Entradas de dados
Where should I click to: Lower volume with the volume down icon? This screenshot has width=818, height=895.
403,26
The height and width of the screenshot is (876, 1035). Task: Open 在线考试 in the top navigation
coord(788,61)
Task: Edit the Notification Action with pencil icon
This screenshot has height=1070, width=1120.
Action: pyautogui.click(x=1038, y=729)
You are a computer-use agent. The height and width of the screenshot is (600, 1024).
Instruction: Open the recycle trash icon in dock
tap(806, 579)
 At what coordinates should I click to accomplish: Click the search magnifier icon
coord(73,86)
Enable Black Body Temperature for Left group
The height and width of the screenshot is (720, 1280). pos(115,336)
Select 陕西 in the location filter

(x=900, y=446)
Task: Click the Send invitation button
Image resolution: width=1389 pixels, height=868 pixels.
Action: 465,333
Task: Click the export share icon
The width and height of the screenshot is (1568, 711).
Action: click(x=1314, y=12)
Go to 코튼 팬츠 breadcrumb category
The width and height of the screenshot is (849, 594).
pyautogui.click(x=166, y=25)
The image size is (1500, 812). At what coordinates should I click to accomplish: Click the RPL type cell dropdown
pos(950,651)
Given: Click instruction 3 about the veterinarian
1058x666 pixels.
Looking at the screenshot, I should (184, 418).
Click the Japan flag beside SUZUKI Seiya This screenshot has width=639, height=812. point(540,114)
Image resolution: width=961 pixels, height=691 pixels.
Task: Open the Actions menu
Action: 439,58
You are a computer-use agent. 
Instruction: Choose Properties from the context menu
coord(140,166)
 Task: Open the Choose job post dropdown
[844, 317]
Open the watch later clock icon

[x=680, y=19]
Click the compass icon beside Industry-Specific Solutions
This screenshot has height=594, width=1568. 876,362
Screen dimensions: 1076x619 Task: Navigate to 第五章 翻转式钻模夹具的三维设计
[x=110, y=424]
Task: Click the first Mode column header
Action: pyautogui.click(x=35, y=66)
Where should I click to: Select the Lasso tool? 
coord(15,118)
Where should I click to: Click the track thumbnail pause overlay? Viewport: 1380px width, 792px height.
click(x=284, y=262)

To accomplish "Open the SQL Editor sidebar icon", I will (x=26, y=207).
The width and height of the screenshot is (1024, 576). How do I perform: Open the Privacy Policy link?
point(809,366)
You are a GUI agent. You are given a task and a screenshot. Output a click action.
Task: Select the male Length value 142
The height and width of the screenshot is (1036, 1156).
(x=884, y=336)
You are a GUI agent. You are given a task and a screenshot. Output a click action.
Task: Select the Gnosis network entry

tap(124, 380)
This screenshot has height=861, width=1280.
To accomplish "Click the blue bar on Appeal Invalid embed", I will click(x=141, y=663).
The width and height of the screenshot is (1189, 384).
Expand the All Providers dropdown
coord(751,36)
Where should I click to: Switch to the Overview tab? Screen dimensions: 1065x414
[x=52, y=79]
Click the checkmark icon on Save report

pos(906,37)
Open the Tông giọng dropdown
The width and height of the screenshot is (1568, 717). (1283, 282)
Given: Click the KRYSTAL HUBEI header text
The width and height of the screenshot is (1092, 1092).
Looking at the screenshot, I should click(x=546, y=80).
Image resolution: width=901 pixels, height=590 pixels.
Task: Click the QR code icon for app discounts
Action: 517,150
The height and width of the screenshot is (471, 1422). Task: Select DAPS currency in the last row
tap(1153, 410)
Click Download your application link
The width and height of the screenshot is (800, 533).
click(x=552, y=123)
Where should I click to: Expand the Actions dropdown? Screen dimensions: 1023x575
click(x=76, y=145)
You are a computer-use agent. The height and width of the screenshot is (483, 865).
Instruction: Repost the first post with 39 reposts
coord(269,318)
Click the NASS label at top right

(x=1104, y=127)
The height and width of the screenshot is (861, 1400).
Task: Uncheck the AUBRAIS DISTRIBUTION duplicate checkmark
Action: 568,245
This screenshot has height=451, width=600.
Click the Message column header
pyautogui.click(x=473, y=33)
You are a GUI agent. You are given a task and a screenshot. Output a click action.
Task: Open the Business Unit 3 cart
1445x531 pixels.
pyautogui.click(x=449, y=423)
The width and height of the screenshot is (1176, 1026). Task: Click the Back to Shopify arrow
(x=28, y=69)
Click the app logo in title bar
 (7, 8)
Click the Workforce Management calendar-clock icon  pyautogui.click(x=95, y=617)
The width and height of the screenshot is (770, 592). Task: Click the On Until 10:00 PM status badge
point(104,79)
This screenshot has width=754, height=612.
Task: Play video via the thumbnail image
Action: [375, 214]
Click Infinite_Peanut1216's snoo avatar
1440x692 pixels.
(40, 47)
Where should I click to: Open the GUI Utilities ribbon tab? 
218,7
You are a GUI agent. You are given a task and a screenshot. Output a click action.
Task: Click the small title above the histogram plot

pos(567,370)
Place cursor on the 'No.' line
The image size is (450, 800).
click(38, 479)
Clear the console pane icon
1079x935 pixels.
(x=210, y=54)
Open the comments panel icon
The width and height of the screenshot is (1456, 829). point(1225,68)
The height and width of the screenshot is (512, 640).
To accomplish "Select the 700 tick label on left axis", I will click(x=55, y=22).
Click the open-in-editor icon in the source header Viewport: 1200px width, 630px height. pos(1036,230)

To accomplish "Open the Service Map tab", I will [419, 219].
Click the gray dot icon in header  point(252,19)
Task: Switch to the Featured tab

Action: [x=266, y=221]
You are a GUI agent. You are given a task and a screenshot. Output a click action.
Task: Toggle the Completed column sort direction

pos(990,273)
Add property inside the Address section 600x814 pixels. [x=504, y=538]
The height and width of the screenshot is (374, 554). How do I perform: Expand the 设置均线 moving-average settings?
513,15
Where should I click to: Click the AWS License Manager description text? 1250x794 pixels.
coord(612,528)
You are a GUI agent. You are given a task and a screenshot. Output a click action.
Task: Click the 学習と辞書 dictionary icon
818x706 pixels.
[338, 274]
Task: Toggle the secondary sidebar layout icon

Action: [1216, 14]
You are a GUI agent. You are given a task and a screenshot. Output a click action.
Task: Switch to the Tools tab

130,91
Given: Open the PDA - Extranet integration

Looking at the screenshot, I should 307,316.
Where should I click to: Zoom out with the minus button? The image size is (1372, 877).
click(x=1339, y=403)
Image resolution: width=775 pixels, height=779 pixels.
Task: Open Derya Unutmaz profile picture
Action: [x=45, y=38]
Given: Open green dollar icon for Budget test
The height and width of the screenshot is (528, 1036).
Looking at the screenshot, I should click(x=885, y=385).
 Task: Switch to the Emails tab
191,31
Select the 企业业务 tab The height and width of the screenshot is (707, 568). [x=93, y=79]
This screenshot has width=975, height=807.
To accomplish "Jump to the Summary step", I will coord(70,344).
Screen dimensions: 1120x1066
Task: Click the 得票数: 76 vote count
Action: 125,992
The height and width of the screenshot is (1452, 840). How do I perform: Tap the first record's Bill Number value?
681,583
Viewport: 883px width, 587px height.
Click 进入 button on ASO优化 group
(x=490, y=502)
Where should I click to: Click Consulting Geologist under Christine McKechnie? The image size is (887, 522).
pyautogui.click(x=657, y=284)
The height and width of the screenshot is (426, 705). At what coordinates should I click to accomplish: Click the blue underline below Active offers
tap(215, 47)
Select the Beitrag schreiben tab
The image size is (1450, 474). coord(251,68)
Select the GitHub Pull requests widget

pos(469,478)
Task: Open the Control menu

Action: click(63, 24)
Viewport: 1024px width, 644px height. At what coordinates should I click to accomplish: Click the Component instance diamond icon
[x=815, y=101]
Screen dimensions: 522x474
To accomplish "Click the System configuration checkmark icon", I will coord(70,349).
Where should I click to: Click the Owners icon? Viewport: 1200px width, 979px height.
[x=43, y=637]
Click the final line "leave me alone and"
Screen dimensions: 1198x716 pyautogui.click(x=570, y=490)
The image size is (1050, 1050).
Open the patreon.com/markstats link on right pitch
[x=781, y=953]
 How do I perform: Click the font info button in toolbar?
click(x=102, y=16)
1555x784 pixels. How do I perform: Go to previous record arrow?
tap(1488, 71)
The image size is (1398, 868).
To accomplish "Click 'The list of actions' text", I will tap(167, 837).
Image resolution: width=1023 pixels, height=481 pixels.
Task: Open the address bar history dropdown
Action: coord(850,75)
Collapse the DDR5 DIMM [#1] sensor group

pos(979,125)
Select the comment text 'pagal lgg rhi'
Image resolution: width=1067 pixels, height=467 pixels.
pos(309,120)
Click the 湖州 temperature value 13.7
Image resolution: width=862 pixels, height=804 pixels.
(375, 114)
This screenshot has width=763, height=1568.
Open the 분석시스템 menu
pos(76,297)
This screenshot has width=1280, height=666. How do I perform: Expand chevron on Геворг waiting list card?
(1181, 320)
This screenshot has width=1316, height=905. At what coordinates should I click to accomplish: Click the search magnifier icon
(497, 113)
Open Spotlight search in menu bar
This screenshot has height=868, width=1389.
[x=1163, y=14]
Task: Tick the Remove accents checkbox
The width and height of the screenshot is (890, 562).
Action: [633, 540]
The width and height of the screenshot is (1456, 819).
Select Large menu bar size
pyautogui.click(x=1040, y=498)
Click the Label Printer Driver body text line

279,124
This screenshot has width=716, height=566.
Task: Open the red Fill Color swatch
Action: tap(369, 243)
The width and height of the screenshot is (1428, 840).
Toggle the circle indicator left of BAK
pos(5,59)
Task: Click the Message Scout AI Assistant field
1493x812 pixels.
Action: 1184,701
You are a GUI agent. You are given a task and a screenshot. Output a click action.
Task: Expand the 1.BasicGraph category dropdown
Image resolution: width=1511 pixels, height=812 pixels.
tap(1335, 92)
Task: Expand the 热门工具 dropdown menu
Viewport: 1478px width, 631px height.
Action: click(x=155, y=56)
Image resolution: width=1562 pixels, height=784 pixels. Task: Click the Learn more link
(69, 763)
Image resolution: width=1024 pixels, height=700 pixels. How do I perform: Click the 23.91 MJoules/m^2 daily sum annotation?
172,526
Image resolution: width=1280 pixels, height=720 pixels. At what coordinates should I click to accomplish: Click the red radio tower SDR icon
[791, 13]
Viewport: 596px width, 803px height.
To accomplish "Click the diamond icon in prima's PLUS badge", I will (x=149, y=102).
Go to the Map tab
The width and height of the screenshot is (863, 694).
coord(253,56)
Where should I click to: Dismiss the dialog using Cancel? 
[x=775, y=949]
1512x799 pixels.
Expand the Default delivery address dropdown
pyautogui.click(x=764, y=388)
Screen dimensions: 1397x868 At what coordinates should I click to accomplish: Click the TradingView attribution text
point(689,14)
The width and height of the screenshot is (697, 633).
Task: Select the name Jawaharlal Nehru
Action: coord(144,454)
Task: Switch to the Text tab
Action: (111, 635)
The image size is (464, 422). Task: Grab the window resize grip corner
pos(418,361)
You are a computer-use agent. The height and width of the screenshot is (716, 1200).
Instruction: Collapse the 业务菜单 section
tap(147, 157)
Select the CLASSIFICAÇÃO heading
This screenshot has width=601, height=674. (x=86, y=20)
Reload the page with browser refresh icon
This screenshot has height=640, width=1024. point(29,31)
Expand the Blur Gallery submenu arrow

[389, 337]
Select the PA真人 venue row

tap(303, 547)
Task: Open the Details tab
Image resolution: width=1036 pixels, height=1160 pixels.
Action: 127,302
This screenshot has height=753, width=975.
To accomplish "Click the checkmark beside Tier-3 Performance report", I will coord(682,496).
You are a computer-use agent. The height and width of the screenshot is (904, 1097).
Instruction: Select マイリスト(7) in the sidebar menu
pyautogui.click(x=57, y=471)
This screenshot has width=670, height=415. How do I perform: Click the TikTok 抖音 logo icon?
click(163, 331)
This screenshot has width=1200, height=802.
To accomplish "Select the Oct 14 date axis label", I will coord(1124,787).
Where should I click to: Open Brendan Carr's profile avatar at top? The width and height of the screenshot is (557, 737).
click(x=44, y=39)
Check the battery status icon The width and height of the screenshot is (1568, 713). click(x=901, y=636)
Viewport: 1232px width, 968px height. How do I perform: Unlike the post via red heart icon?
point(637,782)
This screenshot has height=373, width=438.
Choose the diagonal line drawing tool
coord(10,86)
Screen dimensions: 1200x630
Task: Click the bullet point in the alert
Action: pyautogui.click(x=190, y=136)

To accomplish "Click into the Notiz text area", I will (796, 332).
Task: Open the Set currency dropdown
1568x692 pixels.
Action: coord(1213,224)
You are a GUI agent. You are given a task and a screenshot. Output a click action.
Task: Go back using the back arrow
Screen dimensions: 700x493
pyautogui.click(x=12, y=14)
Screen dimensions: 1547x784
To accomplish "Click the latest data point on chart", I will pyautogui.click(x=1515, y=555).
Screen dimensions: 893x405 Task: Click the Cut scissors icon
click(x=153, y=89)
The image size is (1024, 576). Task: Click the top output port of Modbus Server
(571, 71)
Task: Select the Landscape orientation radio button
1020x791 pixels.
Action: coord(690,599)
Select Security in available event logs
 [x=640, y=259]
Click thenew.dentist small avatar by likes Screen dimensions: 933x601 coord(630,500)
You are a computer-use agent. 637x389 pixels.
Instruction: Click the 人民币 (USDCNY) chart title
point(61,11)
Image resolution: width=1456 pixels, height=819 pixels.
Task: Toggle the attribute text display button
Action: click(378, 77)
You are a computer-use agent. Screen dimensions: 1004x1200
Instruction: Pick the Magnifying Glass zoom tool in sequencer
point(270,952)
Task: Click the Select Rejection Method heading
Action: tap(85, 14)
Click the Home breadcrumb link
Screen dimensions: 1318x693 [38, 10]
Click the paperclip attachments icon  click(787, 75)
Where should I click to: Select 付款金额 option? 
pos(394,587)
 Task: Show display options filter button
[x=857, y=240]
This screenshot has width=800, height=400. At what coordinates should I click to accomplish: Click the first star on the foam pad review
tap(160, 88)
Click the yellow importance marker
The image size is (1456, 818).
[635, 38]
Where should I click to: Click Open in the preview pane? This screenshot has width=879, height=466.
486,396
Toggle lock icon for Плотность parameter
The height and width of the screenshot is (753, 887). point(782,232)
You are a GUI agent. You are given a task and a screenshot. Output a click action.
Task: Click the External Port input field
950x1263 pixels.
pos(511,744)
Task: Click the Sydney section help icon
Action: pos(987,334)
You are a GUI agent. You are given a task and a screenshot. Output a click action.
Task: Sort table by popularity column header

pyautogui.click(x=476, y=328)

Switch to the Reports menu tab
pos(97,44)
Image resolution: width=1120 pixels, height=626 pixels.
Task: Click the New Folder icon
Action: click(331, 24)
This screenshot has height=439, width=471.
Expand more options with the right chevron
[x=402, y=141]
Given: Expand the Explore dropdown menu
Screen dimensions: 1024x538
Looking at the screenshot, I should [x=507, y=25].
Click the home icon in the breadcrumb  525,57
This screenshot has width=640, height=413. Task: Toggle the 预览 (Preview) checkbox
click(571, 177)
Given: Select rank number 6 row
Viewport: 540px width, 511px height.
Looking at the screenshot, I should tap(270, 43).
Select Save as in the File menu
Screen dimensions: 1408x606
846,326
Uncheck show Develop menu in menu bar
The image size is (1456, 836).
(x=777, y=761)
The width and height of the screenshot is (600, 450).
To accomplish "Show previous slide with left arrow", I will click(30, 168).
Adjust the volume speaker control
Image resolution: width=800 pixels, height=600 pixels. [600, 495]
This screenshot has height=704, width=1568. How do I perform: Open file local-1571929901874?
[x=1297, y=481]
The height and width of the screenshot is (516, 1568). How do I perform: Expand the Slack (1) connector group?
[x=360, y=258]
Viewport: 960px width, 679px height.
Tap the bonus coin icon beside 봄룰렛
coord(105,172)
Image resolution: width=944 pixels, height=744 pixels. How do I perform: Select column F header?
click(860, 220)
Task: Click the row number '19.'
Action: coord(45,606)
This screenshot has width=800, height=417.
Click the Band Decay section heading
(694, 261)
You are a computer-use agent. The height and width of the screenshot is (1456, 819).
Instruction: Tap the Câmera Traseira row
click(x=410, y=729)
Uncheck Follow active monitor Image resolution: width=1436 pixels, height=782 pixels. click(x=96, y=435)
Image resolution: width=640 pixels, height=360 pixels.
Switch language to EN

● Detalhes do problema:
Quais linhas acima contêm a palavra "previous"? Extraia todas elas.

● Resultado final:
1555x784 pixels. How do I perform: Go to previous record arrow?
To accomplish "Show previous slide with left arrow", I will click(30, 168).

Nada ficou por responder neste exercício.